Search code examples
microservicescircuit-breaker

Microservice Circuit Breaker and Discovery Service patterns


I'm new to microservices and have this doubt that google hasn't really helped me out. I know that a microservice has to be independent, so even if one of its counterpart goes offline, one should keep working normally.

Having that in mind, I can't really understand circuit breaker or even service discovery, like where should do I put it? Since every call I make to any microservice goes through the circuit breaker, let's say my Circuit Breaker service's server goes offline, so my whole application is doomed until I fix it. How to go around that?

Most importantly, WHERE should I put the Circuit Breaker, in a microservice as well?


Solution

  • You should use the Circuit breaker pattern whenever you have remote calls.

    If you don't use it, then in some circumstances (i.e. when some microservices are down) your system would act as it is under a self DOS attack. This situation manifests itself when you have chained synchronous calls. For example, if you have the following: A -> B -> C (A calls B which calls C). If C is not responding and A keeps calling then B could be overwhelmed with managing waiting calls from A and could not respond to legitimate calls from other services that would normally succeed.

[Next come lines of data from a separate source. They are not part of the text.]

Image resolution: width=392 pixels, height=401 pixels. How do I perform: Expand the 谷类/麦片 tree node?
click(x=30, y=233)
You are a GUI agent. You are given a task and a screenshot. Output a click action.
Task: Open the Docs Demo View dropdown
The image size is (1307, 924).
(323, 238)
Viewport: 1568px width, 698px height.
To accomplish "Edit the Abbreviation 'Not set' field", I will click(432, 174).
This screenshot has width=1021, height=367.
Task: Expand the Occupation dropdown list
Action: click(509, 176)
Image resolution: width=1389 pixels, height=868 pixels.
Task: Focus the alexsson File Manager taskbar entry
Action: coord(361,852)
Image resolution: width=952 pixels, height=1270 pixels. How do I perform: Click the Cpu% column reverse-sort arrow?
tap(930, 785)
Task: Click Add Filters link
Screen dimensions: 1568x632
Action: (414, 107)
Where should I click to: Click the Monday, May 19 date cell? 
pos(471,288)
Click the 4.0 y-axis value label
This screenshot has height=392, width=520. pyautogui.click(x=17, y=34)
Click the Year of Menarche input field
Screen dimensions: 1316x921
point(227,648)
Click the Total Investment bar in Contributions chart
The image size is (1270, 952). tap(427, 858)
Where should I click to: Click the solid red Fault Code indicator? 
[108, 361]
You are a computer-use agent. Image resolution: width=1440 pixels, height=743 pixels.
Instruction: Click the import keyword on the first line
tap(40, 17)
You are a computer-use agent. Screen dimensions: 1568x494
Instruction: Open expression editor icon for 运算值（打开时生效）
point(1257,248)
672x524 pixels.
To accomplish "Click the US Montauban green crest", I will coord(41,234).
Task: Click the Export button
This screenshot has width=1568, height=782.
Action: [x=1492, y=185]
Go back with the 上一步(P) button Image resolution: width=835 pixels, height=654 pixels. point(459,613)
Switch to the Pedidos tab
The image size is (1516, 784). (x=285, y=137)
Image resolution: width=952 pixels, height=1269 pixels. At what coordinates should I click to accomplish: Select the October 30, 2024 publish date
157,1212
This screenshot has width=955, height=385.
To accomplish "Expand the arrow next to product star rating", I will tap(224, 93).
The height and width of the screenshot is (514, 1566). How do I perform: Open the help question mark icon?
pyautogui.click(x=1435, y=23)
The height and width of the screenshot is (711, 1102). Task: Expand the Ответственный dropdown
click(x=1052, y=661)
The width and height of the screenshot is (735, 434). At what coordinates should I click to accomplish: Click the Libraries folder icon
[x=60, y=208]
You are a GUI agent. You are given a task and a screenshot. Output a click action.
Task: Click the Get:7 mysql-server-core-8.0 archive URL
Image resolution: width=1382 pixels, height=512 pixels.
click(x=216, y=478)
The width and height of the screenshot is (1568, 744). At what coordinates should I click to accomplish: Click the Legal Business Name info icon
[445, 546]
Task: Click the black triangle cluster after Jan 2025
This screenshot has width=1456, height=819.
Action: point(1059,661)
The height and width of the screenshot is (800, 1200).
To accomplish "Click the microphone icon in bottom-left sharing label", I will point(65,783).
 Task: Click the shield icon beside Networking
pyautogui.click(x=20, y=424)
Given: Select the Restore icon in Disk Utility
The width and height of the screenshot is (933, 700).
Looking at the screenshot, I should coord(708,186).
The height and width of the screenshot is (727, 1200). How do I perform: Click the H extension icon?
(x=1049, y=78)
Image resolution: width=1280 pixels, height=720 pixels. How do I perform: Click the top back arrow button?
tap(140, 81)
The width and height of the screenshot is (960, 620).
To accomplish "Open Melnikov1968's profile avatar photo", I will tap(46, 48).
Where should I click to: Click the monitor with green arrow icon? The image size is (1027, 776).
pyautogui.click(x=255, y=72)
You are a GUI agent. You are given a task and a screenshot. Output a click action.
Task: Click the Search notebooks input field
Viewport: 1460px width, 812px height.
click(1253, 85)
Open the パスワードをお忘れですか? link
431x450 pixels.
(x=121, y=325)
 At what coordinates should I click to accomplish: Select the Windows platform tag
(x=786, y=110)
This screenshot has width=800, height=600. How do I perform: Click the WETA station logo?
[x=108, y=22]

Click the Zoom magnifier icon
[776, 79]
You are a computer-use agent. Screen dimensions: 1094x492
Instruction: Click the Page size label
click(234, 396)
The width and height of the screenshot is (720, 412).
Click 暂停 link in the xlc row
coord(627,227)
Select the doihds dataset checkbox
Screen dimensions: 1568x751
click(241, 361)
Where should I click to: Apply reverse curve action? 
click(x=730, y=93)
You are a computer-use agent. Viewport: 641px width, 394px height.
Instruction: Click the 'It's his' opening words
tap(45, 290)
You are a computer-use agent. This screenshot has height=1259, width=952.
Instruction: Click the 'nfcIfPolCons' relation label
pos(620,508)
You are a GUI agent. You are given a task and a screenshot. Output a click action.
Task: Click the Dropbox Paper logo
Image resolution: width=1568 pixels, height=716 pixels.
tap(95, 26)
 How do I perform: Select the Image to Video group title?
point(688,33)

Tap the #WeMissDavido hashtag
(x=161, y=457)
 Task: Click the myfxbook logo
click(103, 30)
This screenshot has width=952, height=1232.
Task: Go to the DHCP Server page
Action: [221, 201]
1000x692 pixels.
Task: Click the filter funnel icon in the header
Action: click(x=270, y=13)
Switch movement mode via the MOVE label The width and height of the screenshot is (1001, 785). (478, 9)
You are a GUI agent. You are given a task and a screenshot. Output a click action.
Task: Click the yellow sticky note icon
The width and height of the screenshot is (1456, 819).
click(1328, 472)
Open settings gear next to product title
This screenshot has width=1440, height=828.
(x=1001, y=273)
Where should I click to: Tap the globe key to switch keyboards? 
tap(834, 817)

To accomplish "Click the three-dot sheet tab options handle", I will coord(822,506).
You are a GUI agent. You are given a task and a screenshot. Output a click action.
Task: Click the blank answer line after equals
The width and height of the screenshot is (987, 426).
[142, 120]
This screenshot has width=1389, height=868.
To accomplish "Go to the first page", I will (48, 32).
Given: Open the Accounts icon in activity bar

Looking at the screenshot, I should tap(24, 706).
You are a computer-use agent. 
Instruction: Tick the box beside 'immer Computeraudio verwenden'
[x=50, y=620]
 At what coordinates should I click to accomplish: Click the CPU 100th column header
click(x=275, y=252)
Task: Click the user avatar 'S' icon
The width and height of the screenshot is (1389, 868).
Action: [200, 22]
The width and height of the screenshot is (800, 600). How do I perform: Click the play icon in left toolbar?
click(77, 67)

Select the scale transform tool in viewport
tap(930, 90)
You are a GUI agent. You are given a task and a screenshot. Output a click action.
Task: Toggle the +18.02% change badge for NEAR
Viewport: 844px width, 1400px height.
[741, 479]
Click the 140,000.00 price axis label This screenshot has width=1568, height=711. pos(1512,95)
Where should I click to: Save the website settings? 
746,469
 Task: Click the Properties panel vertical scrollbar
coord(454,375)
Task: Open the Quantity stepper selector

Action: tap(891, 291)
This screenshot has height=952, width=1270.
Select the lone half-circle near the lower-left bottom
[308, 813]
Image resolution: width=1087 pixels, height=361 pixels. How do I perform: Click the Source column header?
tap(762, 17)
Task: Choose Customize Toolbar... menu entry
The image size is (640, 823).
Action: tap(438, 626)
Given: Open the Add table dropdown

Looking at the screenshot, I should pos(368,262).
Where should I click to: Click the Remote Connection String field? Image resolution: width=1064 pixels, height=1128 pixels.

    The most common place to use the Circuit breaker is in the API Gateway, where most of the remote calls are made (this is it's primary responsibility). You could use the pattern also in clients, to force them stop continuously and repeatedly calling a dead microservice.

    Although microservices are independent with regards to resilience (they could function even when other fail), this does not mean that they don't communicate with one another. They may communicate but in an asynchronous manner, i.e. when one microservices wants to update its own local cache with data from another microservice in a background process.